Below this sentence is a listing; return exactly its lines from the one with "You are a GUI" to the one with "ГК Горчаков (234, 1767)", both kept, and nothing more.

**** Task inputs

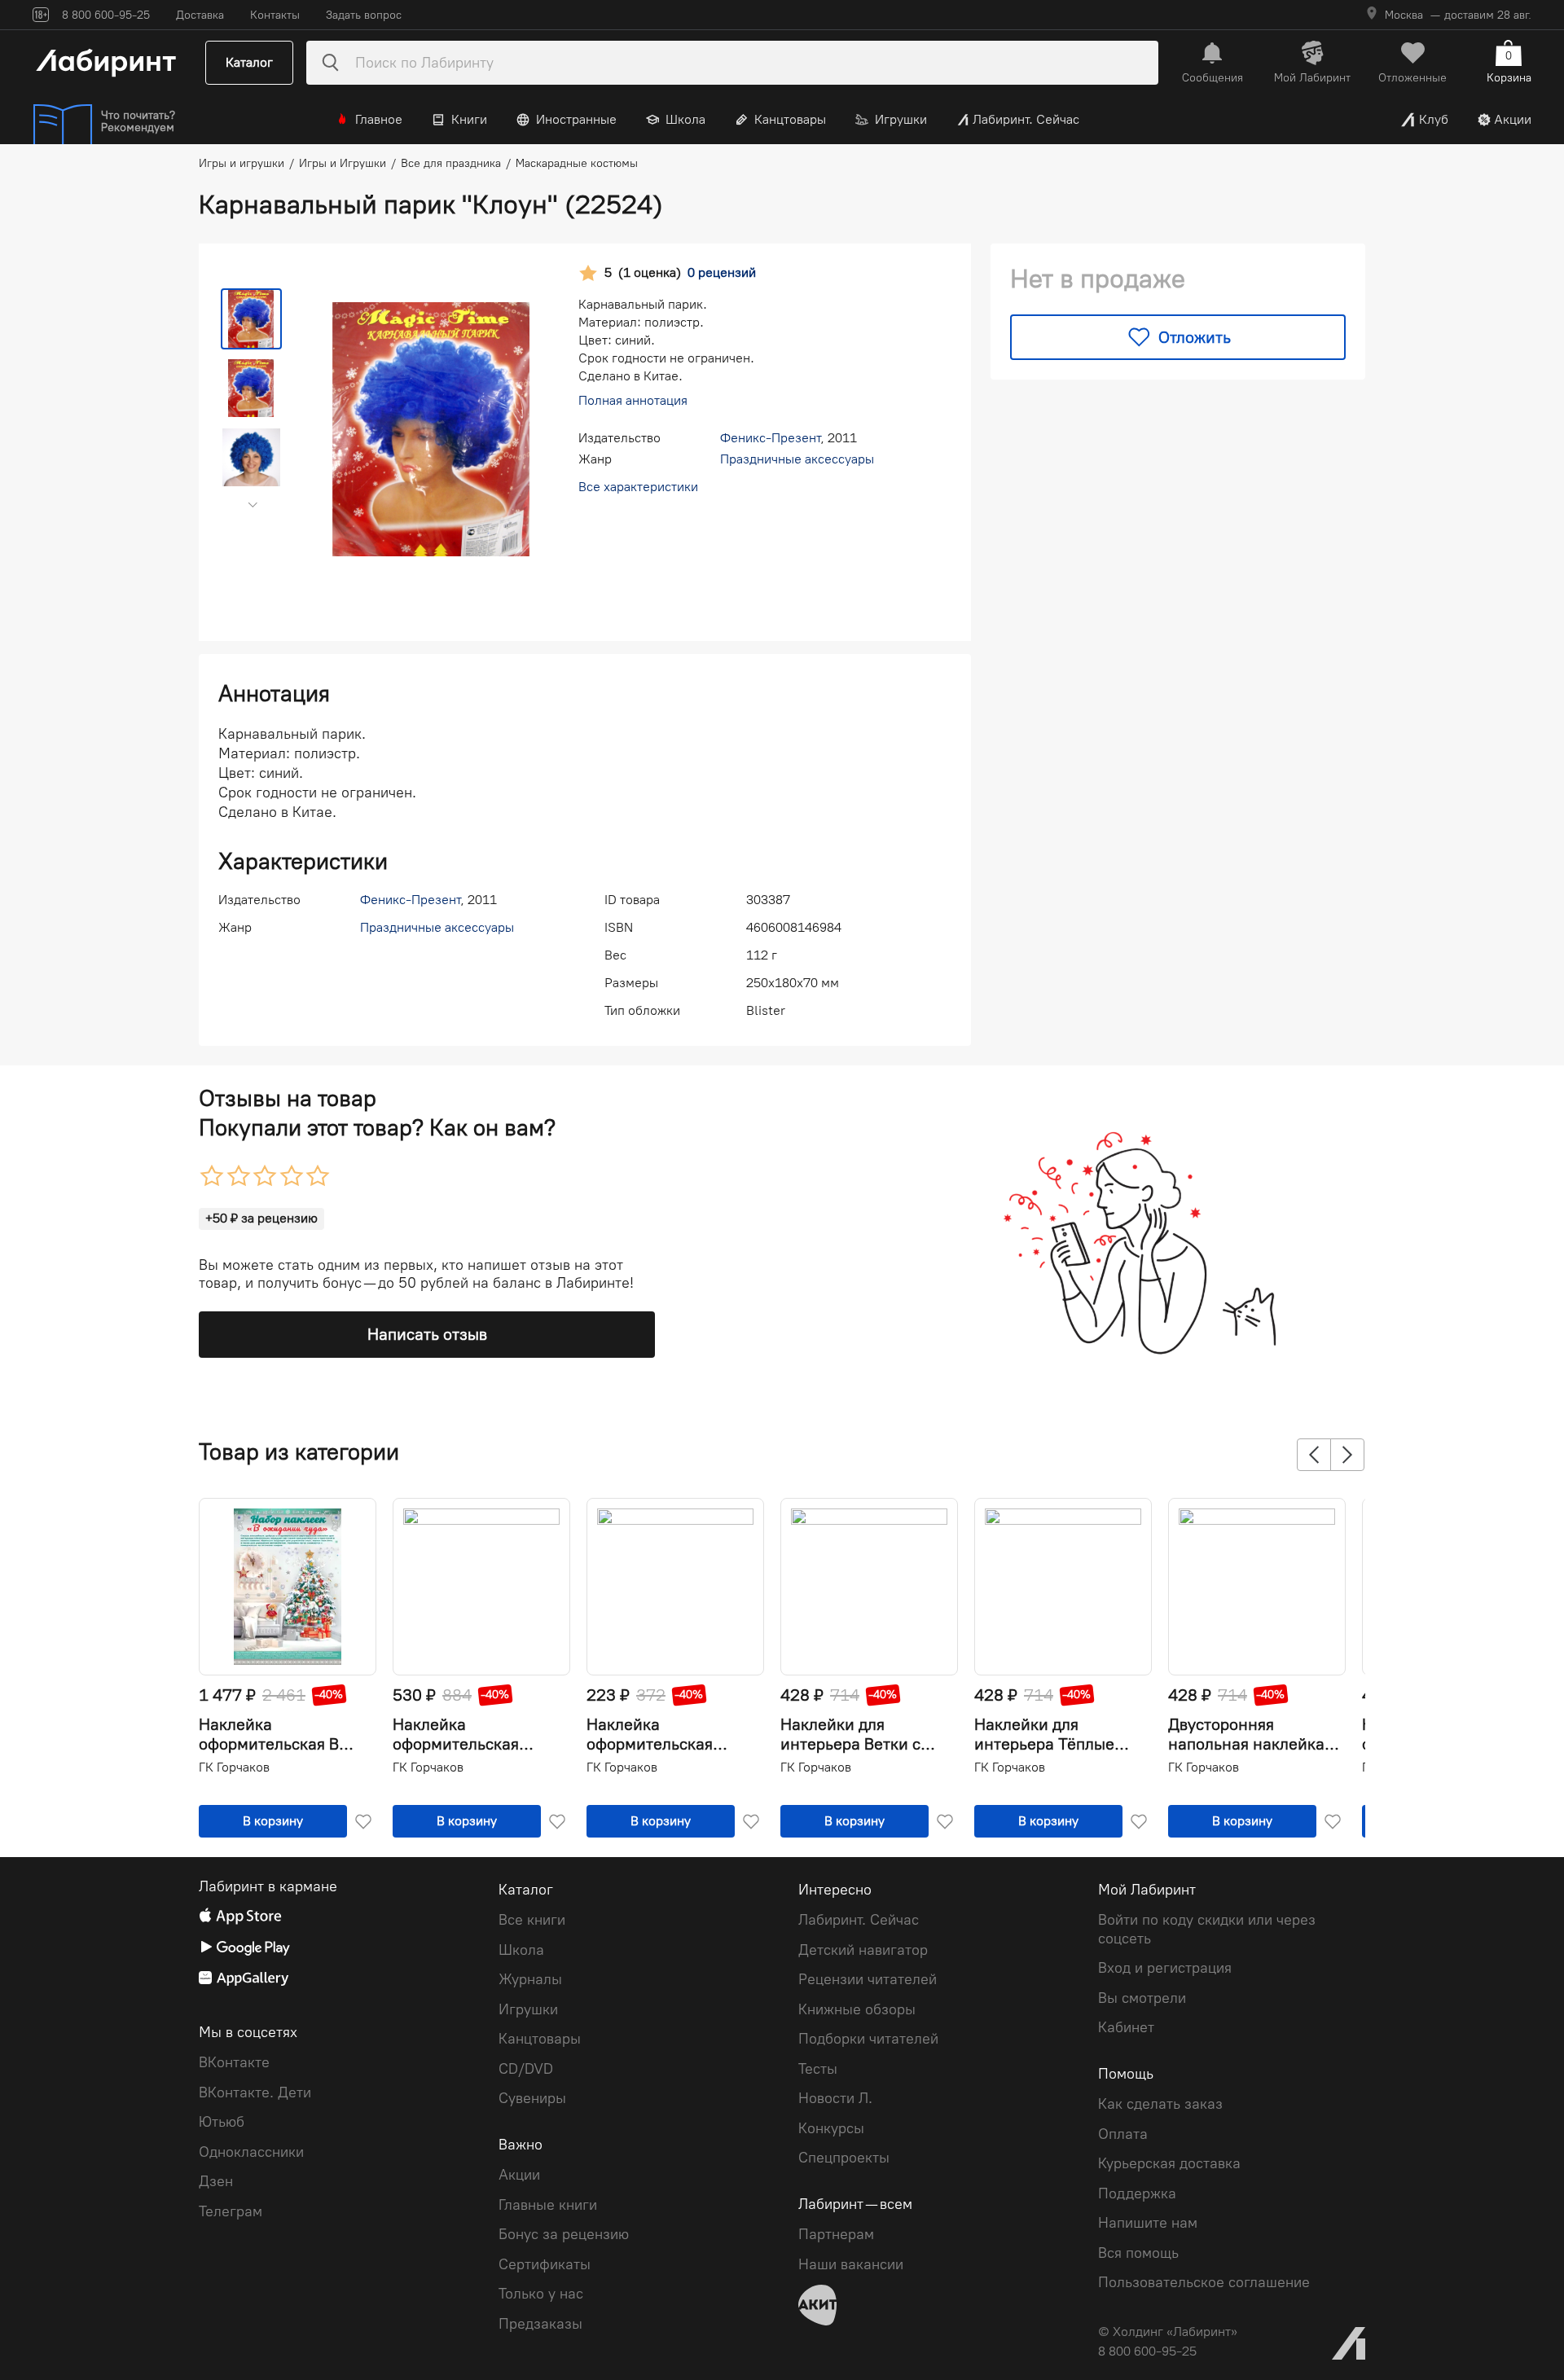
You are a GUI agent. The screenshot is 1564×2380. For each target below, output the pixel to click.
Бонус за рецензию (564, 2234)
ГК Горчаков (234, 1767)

********
**** Task inputs

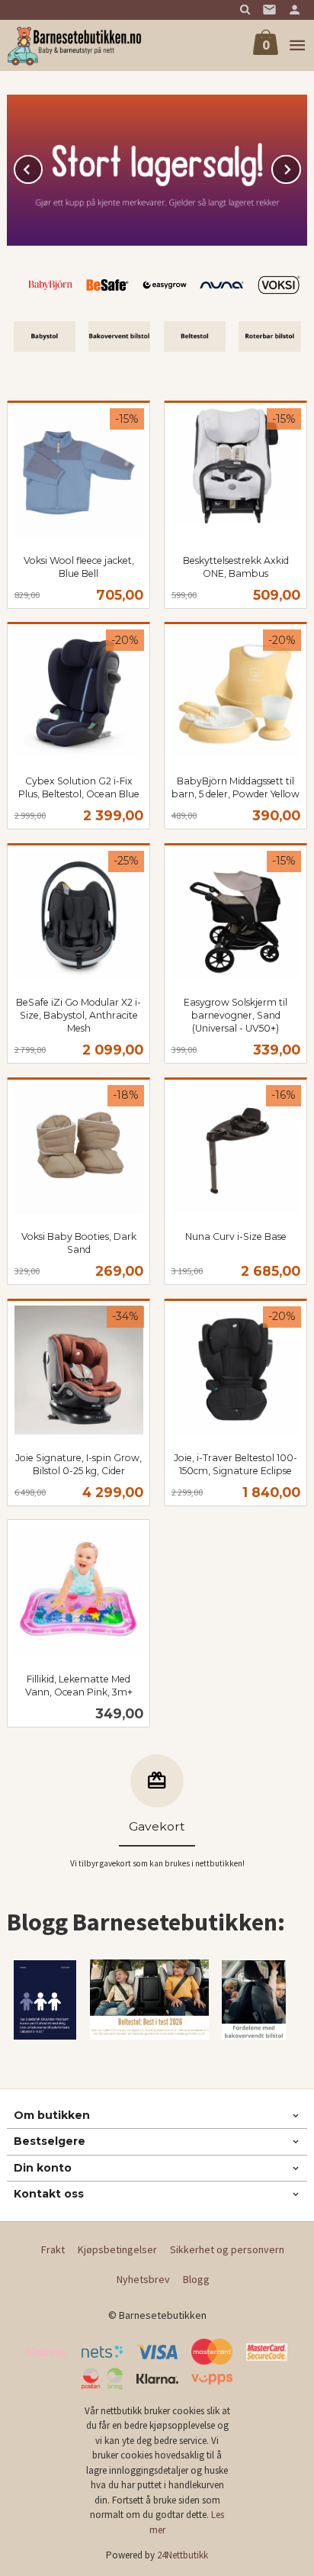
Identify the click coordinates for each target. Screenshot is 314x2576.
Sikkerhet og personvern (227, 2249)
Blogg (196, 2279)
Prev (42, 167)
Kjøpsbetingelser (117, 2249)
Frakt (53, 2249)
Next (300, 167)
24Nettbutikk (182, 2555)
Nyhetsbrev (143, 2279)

********

[Task output]:
You are a GUI agent. The screenshot is 1564×2380. For each target below, output the pixel to click.
Бонус за рецензию (564, 2234)
ГК Горчаков (234, 1767)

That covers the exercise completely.